Rong Guang, an MWR official, is grateful to UNICEF for playing a key role in making safe water available to rural people. UNICEF started the Children's Environment and Sanitation (CES) Project in Yunnan province in the mid-1980s. It extended to six provinces between 1996 and 2000 and to three more by 2005. Sichuan became a part of the pilot program in 1998.
A major feature of the project is its emphasis on the integration of water, environment and sanitation, says Lei Jun, UNICEF's water and environmental programs officer. In the 1990s, UNICEF funded the installation of 6,598 deep pumps in the provinces, of which 300 pumps were in Pingyang and Mabian counties of Sichuan.
Li Daqun, a farmer in Hongmiao village of Sichuan's Pingchang county, says the pump that UNICEF installed in 1999 still supplies water to her community. Before the 2,000-yuan pump was installed, Li used to fetch water in a bamboo bucket. Things improved so much after the pump was installed that she began raising pigs. Today she has 20 pigs, and her annual income has gone up by 10,000 yuan.
"UNICEF paved the way for the government's emphasis on water supply in rural areas," Rong says. But many problems are yet to be solved. For instance, electricity accounts for about half the cost of water supply, says Zhang Lei, an official of the Sichuan rural water supply department. It has to be reduced by two-thirds, he says, so that more farmers can afford tap water.
Sanitation, says Rong, is another aspect that has received little consideration.
In January, the National Development and Reform Commission and the ministries of Health and Water Resources issued a regulation on monitoring water quality in rural areas.
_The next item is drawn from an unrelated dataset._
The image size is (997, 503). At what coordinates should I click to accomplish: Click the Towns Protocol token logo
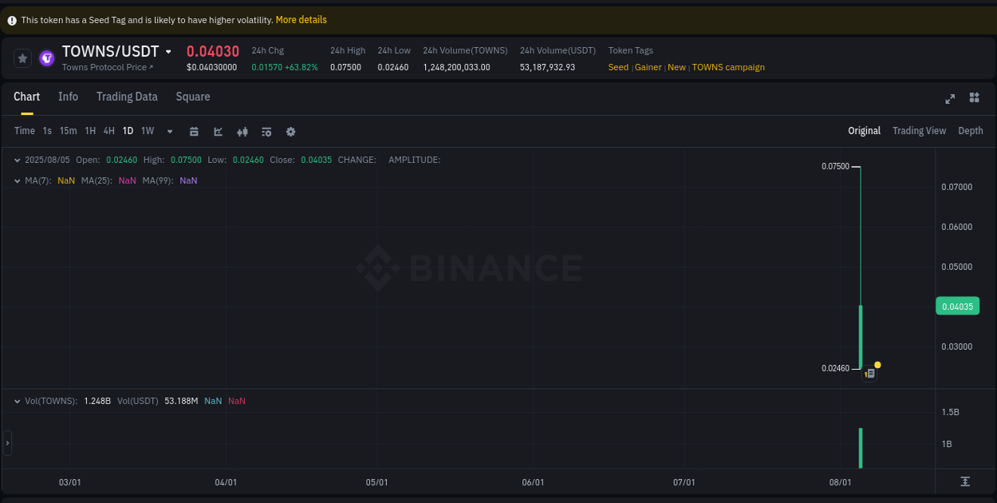click(46, 57)
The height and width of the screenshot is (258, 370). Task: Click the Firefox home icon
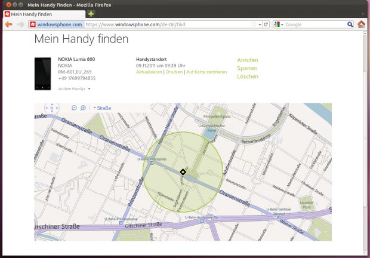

But a lot of money and personnel are needed to carry that out, which few water supply stations can afford.
Sun Hai, head of Yuntai water supply station of Tongjiang, says his station cannot guarantee regular water testing because a comprehensive test is "very expensive".
Fortunately, these problems are not beyond solution. What is needed is a determined effort of the central government and the provincial authorities, and the eagerness of the people to improve their lives.